If you haven't already, follow the Installation Instructions to set up your account on Lonestar and install necessary software. **Remember, there are things that you will have needed to add to your .bash directory that are FAT specific before continuing onward to this tutorial; so check the Installation page again, especially the 'Editing the PATH' section! **

ssh into the virtual login node on Lonestar (replace $username with your TACC username):

ssh -Y $username@vlogin03.ls5.tacc.utexas.edu

If you don't have access to the virtual login node, you can also use an idev session. idev is a program to claim a compute node for a fixed amount of time, and then ssh into that node. It allows you to test out code or run more computationally intensive programs like fslview. If you try to run something like fslview on a login node (accessed at ls5.tacc.utexas.edu), the process may be killed, and you might be temporarily banned from Lonestar. Be careful, and when in doubt, use the virtual login node or idev. If you just run idev with no arguments, you will be a job that will last up to 30 minutes, and that will run on one of the development nodes. You can use the -t option to request more time. For example, to get two hours: idev -t 02:00:00.

If you have already saved your participant data in Corral, for effective use of space move your data into your WORK directory. Copy the data from Corral to your WORK directory:

cp -r /corral-repl/utexas/prestonlab/preproc/part1 $WORK/preproc
cd $WORK/preproc

Take a look at the data using ls:

ls bender_03
ls bender_03/raw/bender_03
ls bender_03/raw/bender_03/2

Each subject was run over two days. For bender_03, the day one data are in the bender_03 directory, and day 2 is in the bender_03a directory. The raw data for each day are placed in a $subject/raw/$subject directory within the main study directory. The raw data for each subject are placed in multiple directories. Each directory corresponds to one scan, which includes many DICOM (.dcm) files. DICOM files have a lot of information, but the format isn't very standardized. Most neuroimaging software packages work with NIfTI files, so our first step is to convert the DICOM files to NIfTI format.

Setting up a Study

Many scripts in the pipeline use some environment variables so you don't have to keep specifying the same things over and over again. These variables are set up in your .bashrc script. The .bashrc script is a hidden script in your $HOME directory.
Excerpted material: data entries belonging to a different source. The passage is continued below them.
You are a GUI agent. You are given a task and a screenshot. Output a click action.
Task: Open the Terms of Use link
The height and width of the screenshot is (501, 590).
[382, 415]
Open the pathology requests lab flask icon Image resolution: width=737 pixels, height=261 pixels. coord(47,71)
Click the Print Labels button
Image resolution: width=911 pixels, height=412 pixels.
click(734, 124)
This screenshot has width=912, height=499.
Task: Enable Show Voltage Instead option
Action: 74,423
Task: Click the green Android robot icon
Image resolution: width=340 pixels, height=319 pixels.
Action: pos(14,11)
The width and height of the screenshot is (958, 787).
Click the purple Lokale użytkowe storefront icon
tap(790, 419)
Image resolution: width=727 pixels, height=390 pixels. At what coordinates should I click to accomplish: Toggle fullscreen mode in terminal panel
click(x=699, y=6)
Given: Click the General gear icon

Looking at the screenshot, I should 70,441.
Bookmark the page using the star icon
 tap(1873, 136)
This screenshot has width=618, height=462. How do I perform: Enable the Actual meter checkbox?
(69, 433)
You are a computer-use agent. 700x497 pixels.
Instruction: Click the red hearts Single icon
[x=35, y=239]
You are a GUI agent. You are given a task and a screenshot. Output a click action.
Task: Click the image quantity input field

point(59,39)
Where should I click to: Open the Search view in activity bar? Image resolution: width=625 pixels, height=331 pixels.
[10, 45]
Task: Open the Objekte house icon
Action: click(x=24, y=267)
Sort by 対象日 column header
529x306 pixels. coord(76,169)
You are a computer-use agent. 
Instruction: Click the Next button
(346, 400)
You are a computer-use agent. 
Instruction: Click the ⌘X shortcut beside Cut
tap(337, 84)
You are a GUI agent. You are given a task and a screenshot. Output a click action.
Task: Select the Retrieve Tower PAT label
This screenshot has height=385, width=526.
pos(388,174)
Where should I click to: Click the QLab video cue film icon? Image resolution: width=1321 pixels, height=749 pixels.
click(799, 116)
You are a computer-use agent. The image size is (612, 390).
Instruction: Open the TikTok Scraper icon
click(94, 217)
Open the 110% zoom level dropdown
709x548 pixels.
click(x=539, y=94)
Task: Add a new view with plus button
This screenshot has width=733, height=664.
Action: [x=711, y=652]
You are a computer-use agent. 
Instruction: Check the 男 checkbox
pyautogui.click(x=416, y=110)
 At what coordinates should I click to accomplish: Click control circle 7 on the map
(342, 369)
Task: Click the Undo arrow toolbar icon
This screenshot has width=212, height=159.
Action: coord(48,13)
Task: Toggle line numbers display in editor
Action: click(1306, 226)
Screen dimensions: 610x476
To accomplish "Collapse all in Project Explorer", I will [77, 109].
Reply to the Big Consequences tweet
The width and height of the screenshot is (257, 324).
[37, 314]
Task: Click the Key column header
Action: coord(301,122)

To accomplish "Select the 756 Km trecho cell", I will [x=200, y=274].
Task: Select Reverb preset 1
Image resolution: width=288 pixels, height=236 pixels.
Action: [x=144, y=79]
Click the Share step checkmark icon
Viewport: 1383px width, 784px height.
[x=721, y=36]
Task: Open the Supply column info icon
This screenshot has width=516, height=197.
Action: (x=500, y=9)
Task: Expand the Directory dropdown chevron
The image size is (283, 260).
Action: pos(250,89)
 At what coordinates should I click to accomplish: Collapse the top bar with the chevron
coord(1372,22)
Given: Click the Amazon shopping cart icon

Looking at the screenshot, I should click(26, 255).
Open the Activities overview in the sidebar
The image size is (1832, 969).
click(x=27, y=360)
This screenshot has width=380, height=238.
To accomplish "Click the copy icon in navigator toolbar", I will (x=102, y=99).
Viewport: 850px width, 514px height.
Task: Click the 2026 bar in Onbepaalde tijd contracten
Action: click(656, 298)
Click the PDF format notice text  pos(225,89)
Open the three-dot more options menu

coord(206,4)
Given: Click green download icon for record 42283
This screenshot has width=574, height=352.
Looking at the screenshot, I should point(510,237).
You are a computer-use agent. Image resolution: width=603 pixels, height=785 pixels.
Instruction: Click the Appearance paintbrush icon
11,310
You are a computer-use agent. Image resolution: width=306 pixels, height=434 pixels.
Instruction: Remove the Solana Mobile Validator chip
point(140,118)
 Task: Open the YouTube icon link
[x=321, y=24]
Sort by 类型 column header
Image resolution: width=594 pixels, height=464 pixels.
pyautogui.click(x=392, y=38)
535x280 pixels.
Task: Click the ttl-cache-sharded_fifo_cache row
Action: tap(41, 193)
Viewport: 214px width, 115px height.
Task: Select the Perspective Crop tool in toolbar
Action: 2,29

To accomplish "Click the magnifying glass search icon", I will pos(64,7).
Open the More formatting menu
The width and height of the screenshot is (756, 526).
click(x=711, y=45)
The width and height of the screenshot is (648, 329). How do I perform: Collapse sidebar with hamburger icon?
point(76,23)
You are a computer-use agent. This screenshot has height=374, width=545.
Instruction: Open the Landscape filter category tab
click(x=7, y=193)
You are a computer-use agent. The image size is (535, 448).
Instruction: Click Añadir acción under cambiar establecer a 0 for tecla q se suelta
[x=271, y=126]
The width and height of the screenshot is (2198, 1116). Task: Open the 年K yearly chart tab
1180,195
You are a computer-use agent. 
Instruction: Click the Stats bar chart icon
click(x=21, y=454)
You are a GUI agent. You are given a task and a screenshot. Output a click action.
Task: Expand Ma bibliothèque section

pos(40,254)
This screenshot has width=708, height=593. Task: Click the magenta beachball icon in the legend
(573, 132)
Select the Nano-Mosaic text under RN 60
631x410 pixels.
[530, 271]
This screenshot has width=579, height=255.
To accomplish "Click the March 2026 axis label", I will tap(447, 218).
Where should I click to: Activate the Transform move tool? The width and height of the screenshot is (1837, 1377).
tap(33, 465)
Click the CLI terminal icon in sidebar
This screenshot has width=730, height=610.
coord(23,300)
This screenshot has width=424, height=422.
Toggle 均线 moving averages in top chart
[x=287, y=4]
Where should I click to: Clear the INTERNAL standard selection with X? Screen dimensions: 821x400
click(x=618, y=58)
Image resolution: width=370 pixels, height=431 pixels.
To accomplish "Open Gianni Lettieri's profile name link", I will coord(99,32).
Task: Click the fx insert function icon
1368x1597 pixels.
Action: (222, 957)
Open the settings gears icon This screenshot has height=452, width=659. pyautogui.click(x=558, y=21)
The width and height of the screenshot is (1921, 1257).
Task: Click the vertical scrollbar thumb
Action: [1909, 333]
The most important variable you'll edit in your .bashrc is $STUDYDIR. This is a base directory with one directory for each subject:

$STUDYDIR/
  $subject1
  $subject2
  ...
  $subjectN

To define the study directory, run this:

export STUDYDIR=$WORK/preproc

As long as this is run before running a given script, it will work. If you put the above line in your $HOME/.bashrc file, it will run as soon as you log into Lonestar, so you won't have to think about it. You can edit your .bashrc file by navigating to your $HOME directory and then using a program like emacs; i.e. in the command line from your home directory you would write: emacs .bahsrc

Part 2: Converting to NIfTI

We'll use the script convert_dicom.py to convert the DICOM files and create a standard directory structure for each subject. To see how to run convert_dicom.py, look at the help comments:

convert_dicom.py -h

Some notes on the options:

  • There is only one required input, subject. This is the name of the subject directory that you want to process (e.g. bender_03 or bender_03a).
  • Many of the python scripts include a --study-dir option. If the STUDYDIR environment variable has been defined, it will be used, and you don't need to specify that option.
  • Many scripts include a --dry-run option. If you specify that, the script will print out the commands that will be run, so you can double-check them before actually running anything.
  • The scripts will generally write a log file with output from the script. There will be a new log file (with a time stamp in the filename) each time you run the script. To remove old log files, use --clean-logs.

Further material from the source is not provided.